Sezaryenle doğum endikasyonu tüm dünyada olduğu gibi ülkemizde de giderek artan bir grafik gösteriyor. Bunun pek çok sebebi var: Operasyon tekniklerindeki iyileşmeler, anestezi yöntemlerinin gelişmesi ve anesteziye bağlı komplikasyonların asgari düzeye inmesi, sezaryenin bebek için güvenli, anne için ağrısız bir süreç olması ve biz hekimlerin de hem doğumda olası komplikasyonlardan korunmak hem de belki günü ve saati belli olmayan bir doğum süreci yerine ayı, günü hatta saati çok önceden kararlaştırılmış bir operatif doğum tercihi söz konusu.
Geçtiğimiz günlerde bir gazetemizden, özel bir gün dolayısıyla elektif sezaryenler hakkındaki fikirlerimi sordular. Anneler günü, sevgililer günü, 8.8.2008 gibi özel tarihler hastalar tarafından giderek artan ölçülerde doğum tarihi olarak belirlenmek isteniyor. Hatta bazen o tarihlerde ameliyathanelerde yer bulmak bile sorun oluyor. Peki bizlerin hekim olarak bu tip istekler karşısındaki tutumumuz ne olmalıdır?
Her şeyden önce asli görevimizin anne ve bebeğin doğum sürecini sağlıklı ve komplikasyonsuz bir şekilde tamamlaması olduğunu biliyoruz. Elbette ki eğer plasenta praevia, baş-pelvis uygunsuzluğu, yan duruş, çok iri yada çok küçük bebek gibi mutlak kontrendikasyonlar yoksa normal doğum ilk tercih olmalıdır. Ancak ülkemizde giderek artan oranlarda sezaryenle doğum tercih edilmektedir. Sağlık Bakanlığı istatistiklerine göre yılda 1,5 milyon doğumun gerçekleştiği ülkemizde sezaryenle doğum oranı yüzde 40 civarındadır. Hatta bazı hastanelerimizde %70’tir. Bu oran ülkemizde son 3 yılda tam 2 kat artmıştır. Halen Amerika Birleşik Devletleri’nde sezaryen oranı yüzde 25 civarındadır.
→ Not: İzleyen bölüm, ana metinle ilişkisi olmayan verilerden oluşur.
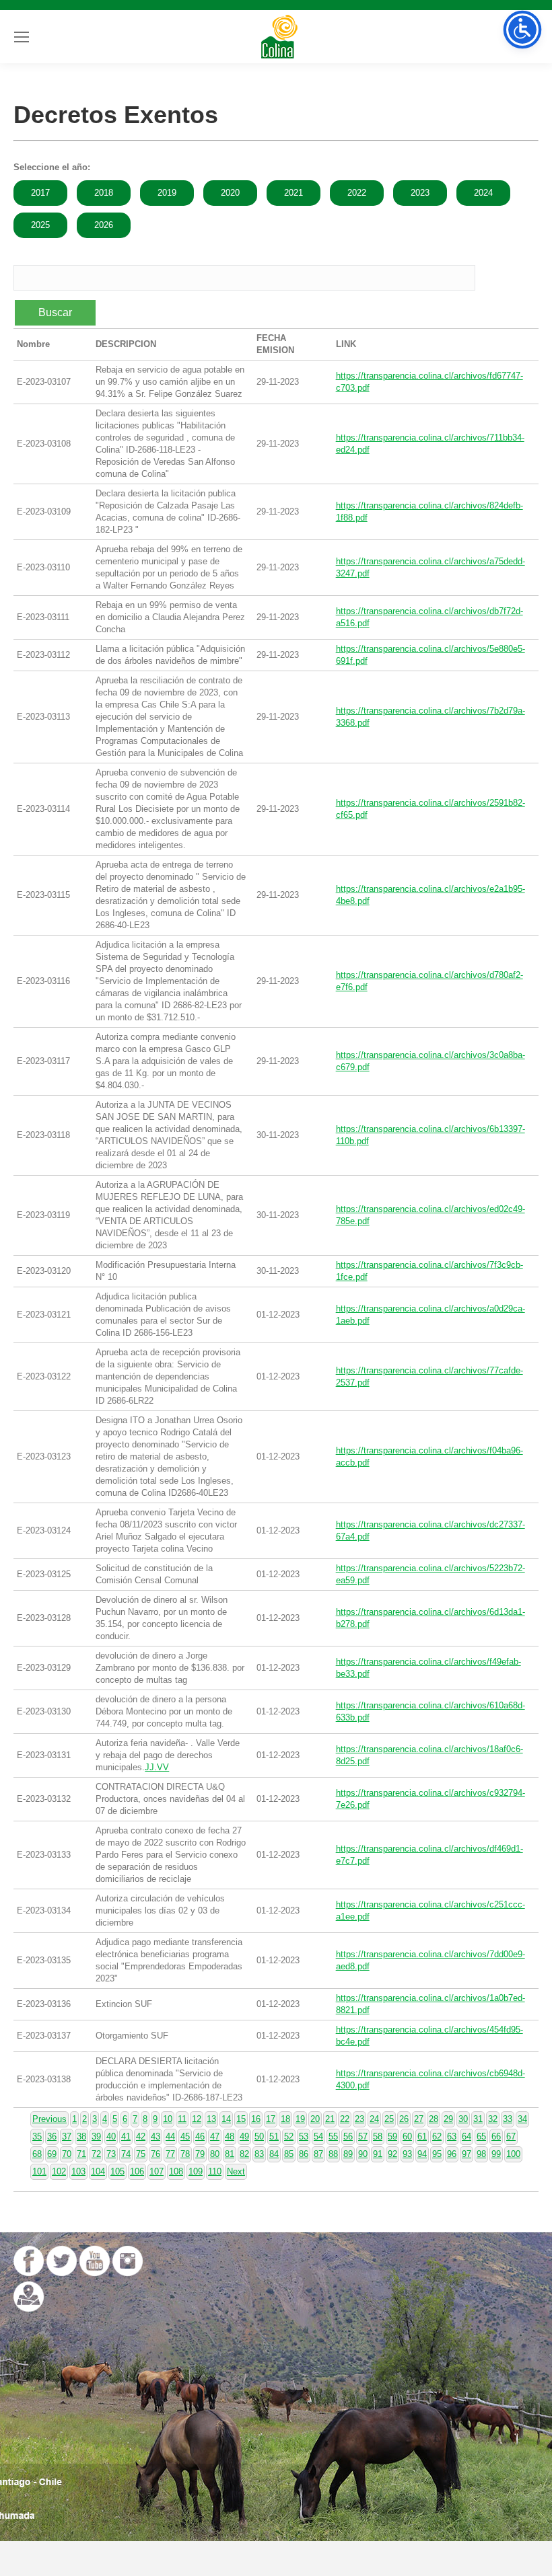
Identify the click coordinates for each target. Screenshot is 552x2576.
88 (333, 2154)
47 (214, 2136)
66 (496, 2136)
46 (200, 2136)
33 (507, 2119)
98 (481, 2154)
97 (466, 2154)
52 (289, 2136)
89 (348, 2154)
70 (66, 2154)
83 (259, 2154)
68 (37, 2154)
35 (37, 2136)
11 (182, 2119)
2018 (103, 193)
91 (377, 2154)
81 (229, 2154)
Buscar (55, 312)
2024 (483, 193)
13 (211, 2119)
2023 (420, 193)
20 (315, 2119)
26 (404, 2119)
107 (156, 2171)
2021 (293, 193)
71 (81, 2154)
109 (195, 2171)
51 (274, 2136)
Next (236, 2171)
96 (451, 2154)
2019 (167, 193)
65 (481, 2136)
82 (244, 2154)
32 (492, 2119)
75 (140, 2154)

Sezaryen oranları giderek yükselirken, bir de doğumu belli özel günlere denk getirme çabasına girmek, hatta doğacak bebeğin burcuna göre doğum gün ve saatini ayarlamak ne kadar doğru bir davranış olacaktır? Elbette ki elektif sezaryen kararı verilmiş bir gebenin doğumu, 2-3 günlük bir oynamayla dilenen bir tarihe çekilebilir. Ancak bebekte intrauterin gelişme geriliği gibi erken doğumu gerektirecek patolojik bir durum yoksa, doğumun bu gibi isteğe bağlı nedenlerle 2 haftadan daha önceki bir tarihe çekilmesi, yeni doğanda çok ciddi bazı sağlık sorunlarına yol açabilir. Bu durumda ısrarla doğumunu o tarihte arzulayan hasta ve yakınları da hekimini suçlayacak ve “Konunun uzmanı sizsiniz, bizi bu talebimiz karşısında uyarmalı ve tehlikenin boyutlarını bize tam olarak anlatmalıydınız” diyeceklerdir.
İşte bütün bu nedenler dikkate alındığında, özel günlerde yapılacak elektif doğumlar çok dikkatle planlanmalı, her hasta ayrı ayrı bireysel bazda değerlendirilmeli ve olabildiğince beklenen doğum tarihinden 2 haftadan daha erken operatif doğuma izin verilmemelidir.